A carbon nanotube aggregate provided with a region of 10 nm or more in which pores having a pore size of 400 nm or more and 1500 nm or less measured by a mercury intrusion method have a log differential pore volume of 0.006 cm ³ / g or less. For pore distribution with a pore size of 10 nm or more and 1500 nm or less, measured by mercury porosimetry, the minimum value when the log differential pore volume with respect to the pore diameter is fitted with a normal distribution is log differential pore volume 0.015 cm ³ / g. An aggregate of carbon nanotubes comprising:   An aggregate of carbon nanotubes having a pore volume integrated value of pores having a pore size of 10 nm or more and 40 nm or less measured by a mercury intrusion method having 68.2% or more of a pore volume integrated value of a pore size of 10 nm or more and 1500 nm or less .   When pore distribution with a pore size of 10 nm or more and 1500 nm or less as measured by the mercury intrusion method is taken, the pore volume is integrated from the pore diameter of 1500 nm, and the integrated value is 15.9% of the total pore volume.
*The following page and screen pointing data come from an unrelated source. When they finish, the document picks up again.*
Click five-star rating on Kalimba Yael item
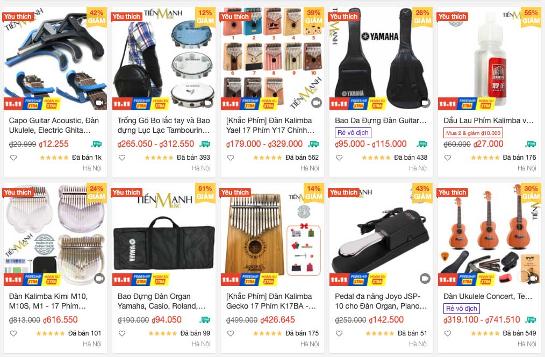tap(268, 158)
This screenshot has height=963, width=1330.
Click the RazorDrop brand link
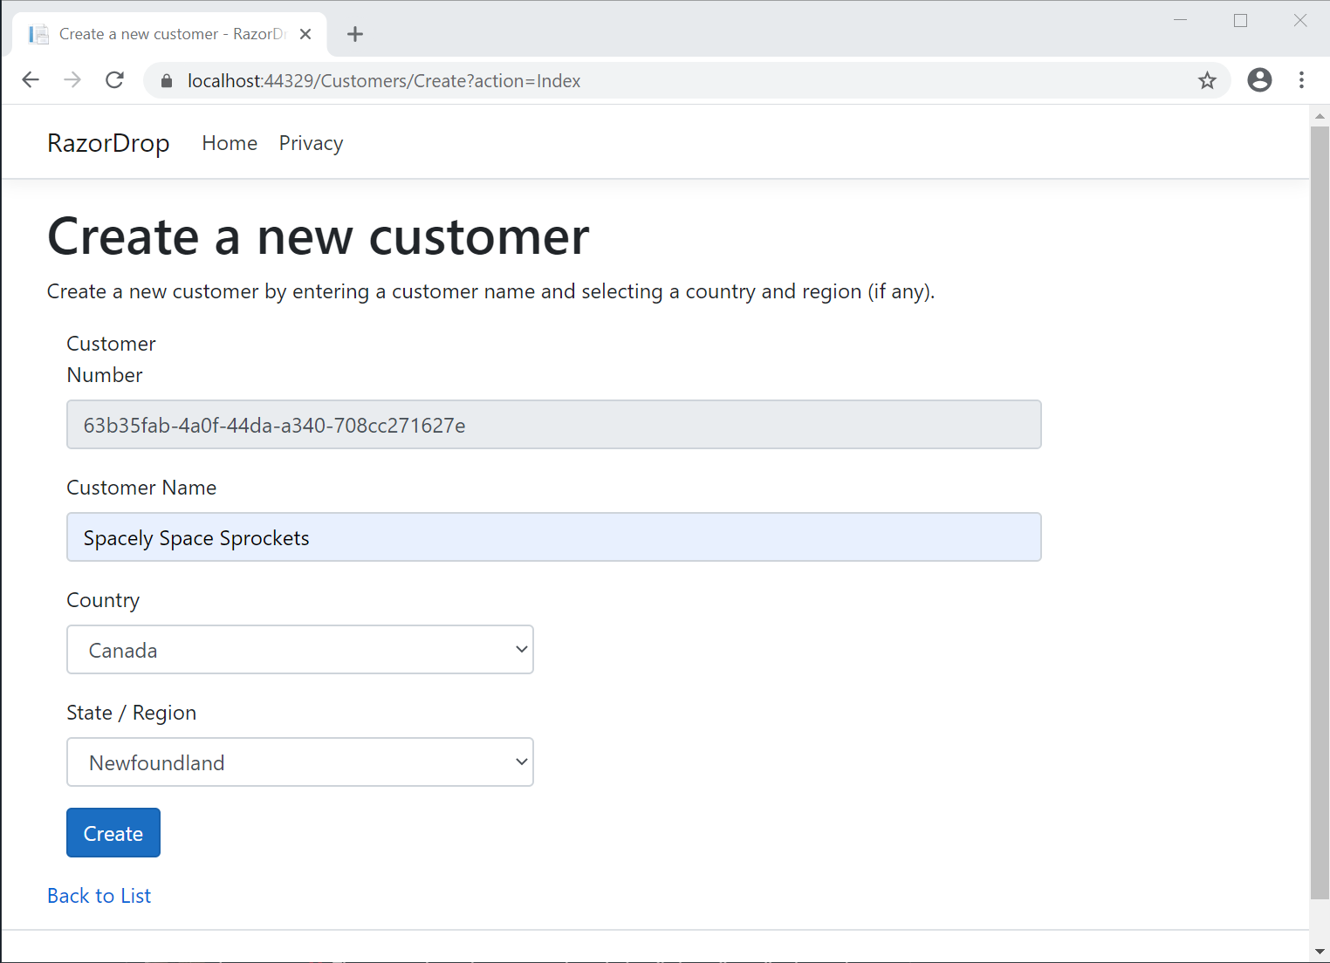point(108,142)
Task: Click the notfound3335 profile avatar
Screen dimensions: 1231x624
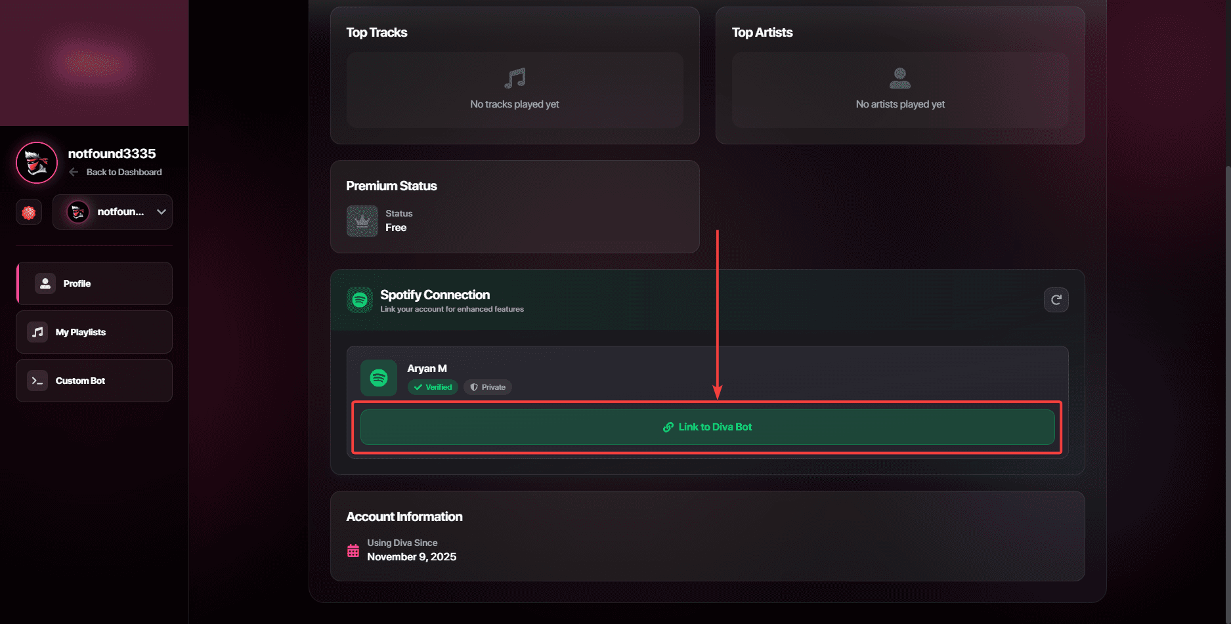Action: (36, 162)
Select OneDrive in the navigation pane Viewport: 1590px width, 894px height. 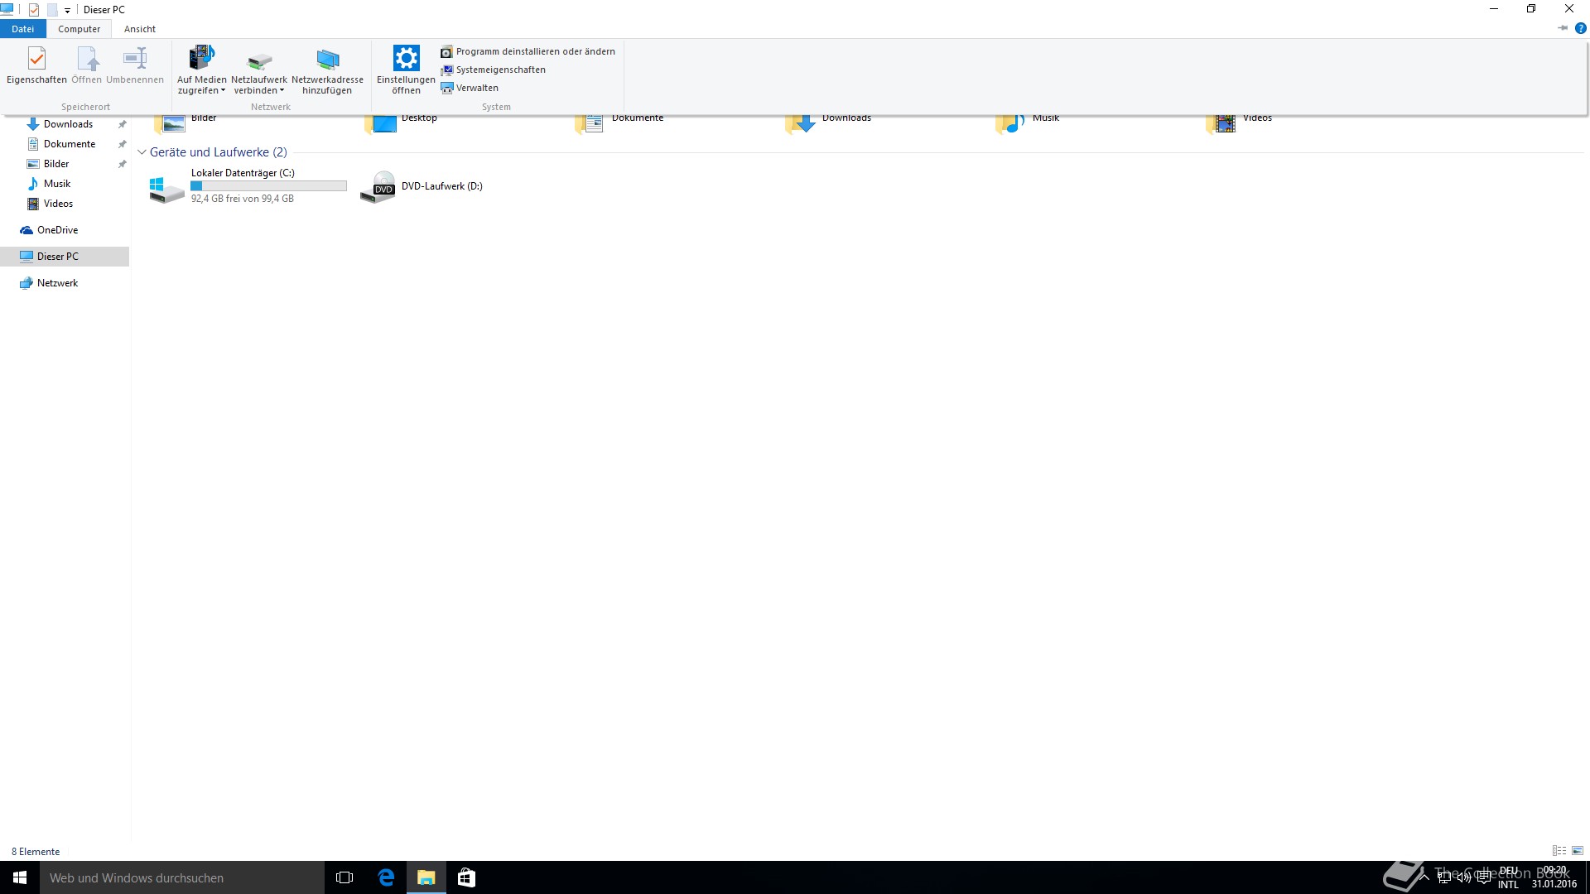click(x=57, y=230)

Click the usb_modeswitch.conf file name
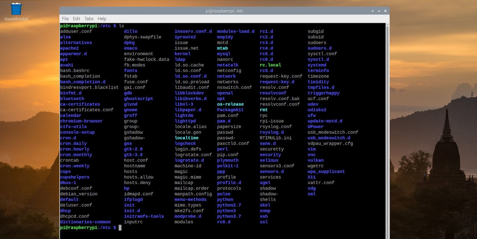coord(333,132)
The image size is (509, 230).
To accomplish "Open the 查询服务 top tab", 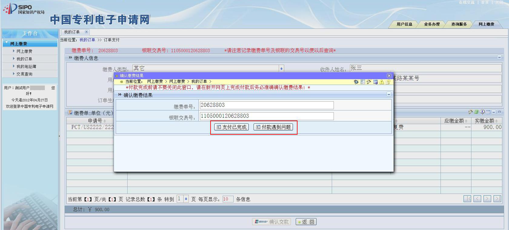I will (459, 24).
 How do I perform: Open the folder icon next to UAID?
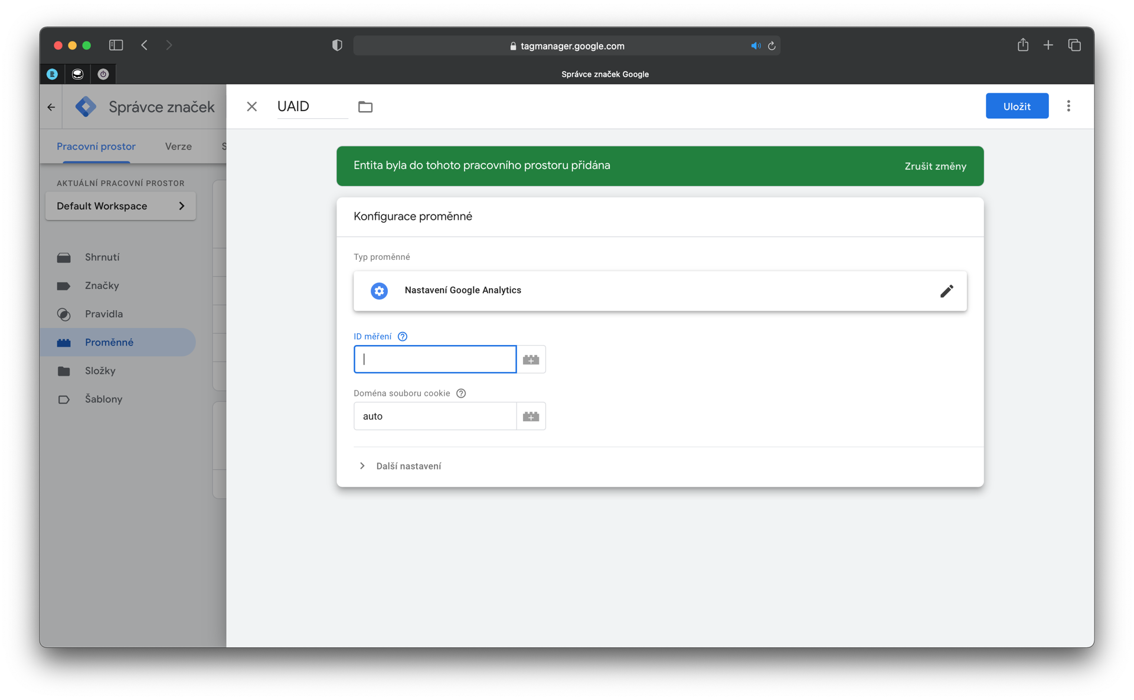pyautogui.click(x=365, y=107)
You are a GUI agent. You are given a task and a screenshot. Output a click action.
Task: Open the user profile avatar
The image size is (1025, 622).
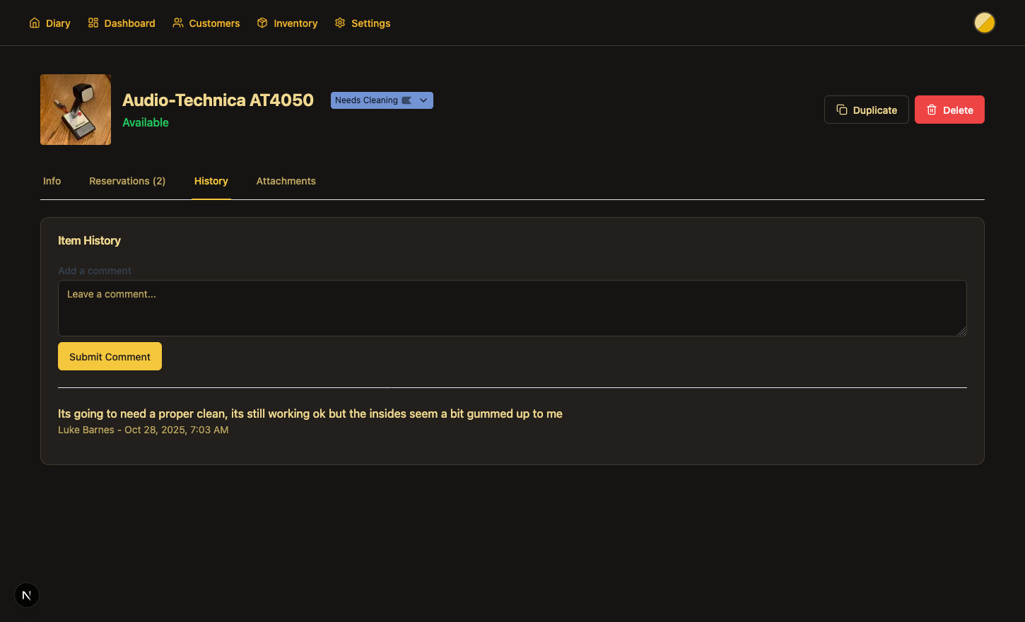tap(984, 23)
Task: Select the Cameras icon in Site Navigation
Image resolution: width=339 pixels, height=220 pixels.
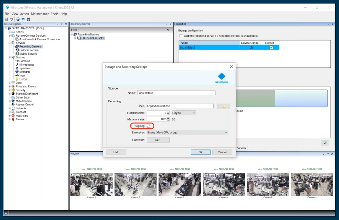Action: (x=17, y=61)
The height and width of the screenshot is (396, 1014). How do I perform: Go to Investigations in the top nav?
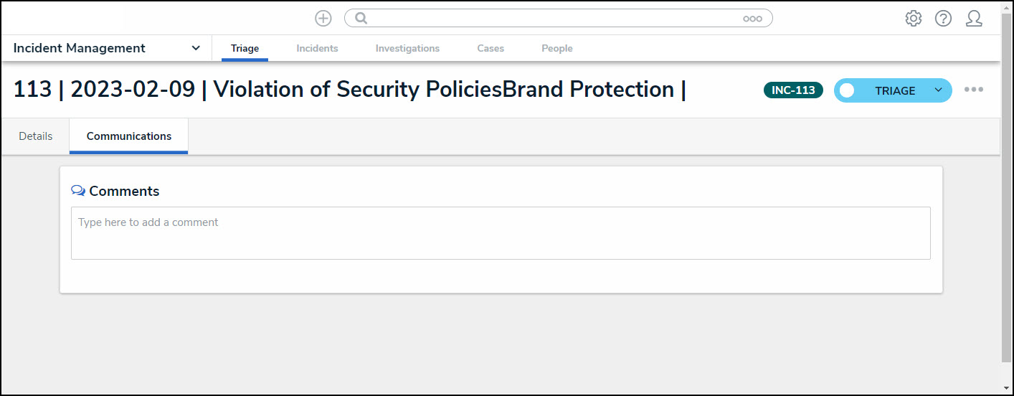[x=407, y=48]
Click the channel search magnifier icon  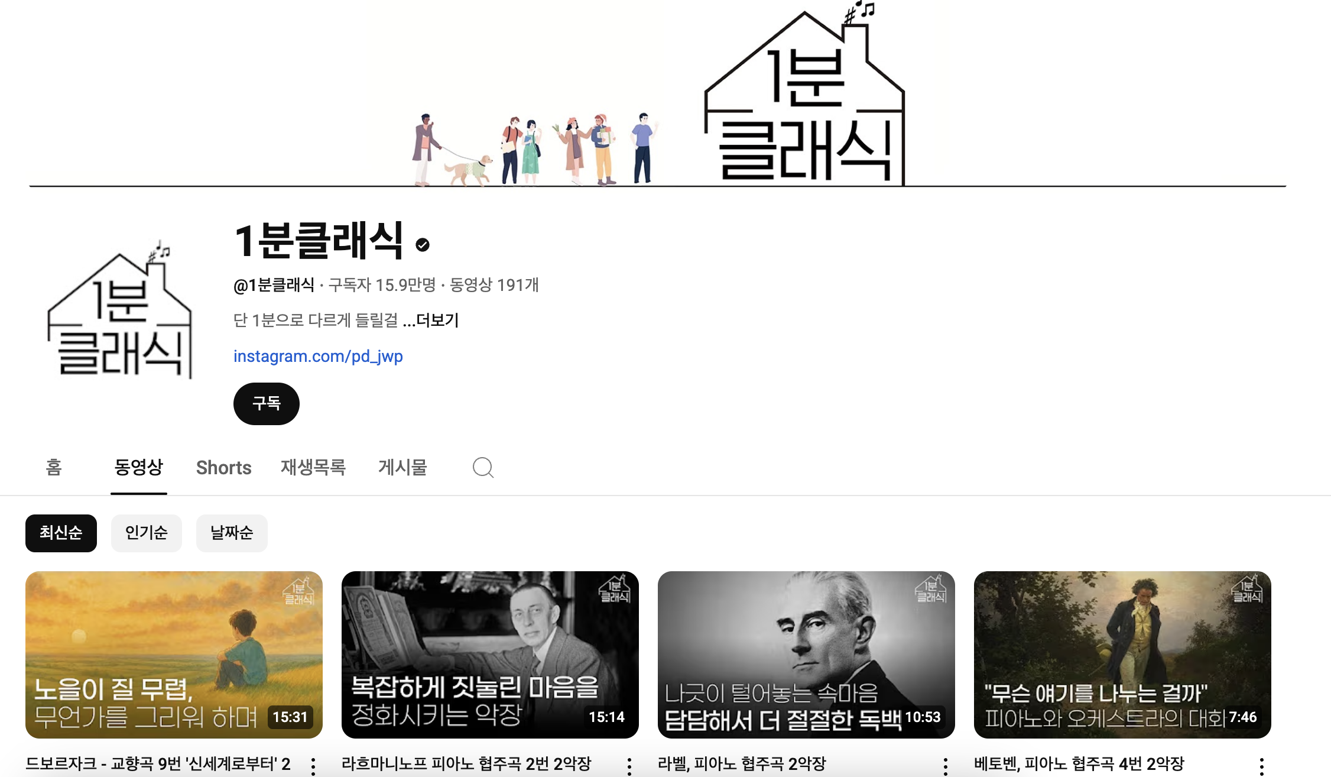(x=483, y=468)
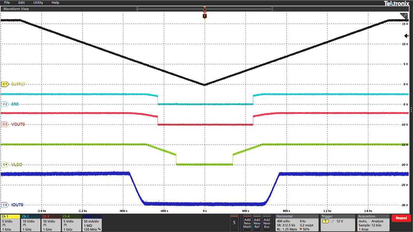The width and height of the screenshot is (413, 232).
Task: Click the trigger T marker icon
Action: click(x=204, y=16)
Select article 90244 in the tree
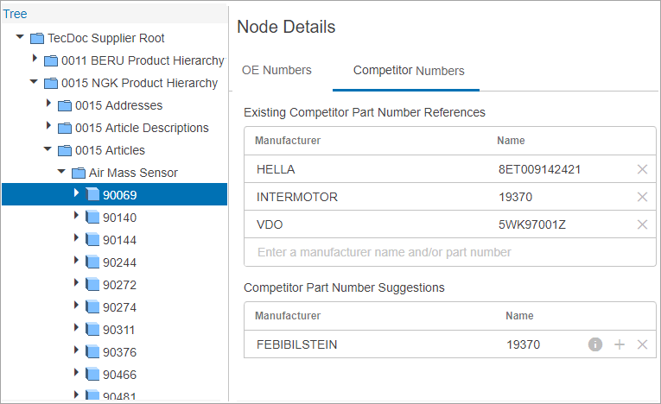Screen dimensions: 661x404 (x=120, y=262)
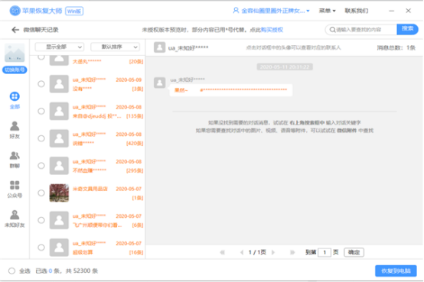This screenshot has height=282, width=424.
Task: Open the 未知好友 unknown friends icon
Action: [x=15, y=215]
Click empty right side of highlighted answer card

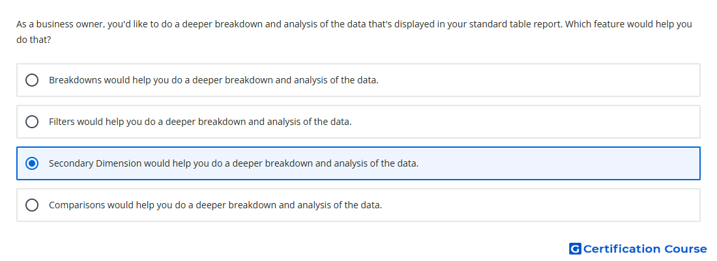click(558, 163)
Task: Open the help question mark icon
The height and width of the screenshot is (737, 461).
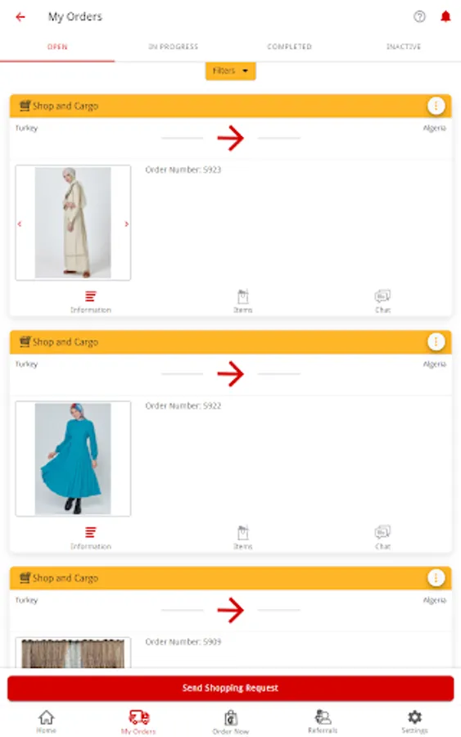Action: point(419,16)
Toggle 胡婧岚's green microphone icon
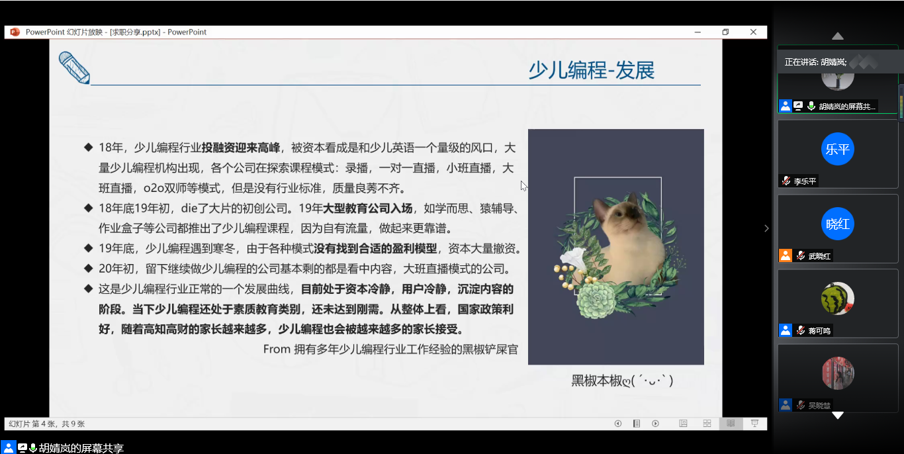 coord(811,106)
An aggregate of carbon nanotubes in which the ratio of the pore diameter at the time of showing and the pore diameter at which the integrated value represents 84.1% of the total pore volume is 5 times or less.   An aggregate of carbon nanotubes having a relative standard deviation of 35% or less when the bundle thickness distribution is taken.   The carbon nanotube aggregate according to any one of claims 1 to 5, wherein the carbon nanotube bundle contained in the carbon nanotube aggregate has a thickness of 20 nm or less.   A carbon nanotube film comprising the carbon nanotube aggregate according to any one of claims 1 to 6. The carbon nanotube film is a self-supporting film,
The carbon nanotube film according to claim 7. The carbon nanotube film has a thickness of 5 nm to 1 μm,
It is characterized by being independent without a supporting film over a diameter of 150 μm or more,
The carbon nanotube film according to claim 8. The carbon nanotube film has a tensile strength of 80 MPa or more,
The carbon nanotube film according to claim 7. The carbon nanotube film has a thickness of 5 nm to 10 μm,
The unevenness of the carbon nanotube film is 600 nm or less and / or the arithmetic average roughness is 100 nm or less,
The carbon nanotube film according to claim 7. At a measurement point of 90% or more bundle diameter in the carbon nanotube film, the relative standard deviation of the bundle diameter is 35% or less,
The carbon nanotube film according to claim 7. The carbon nanotube film has an area of 1 cm ² or more,
The carbon nanotube film according to claim 7.   An electronic device comprising the carbon nanotube film according to claim 7.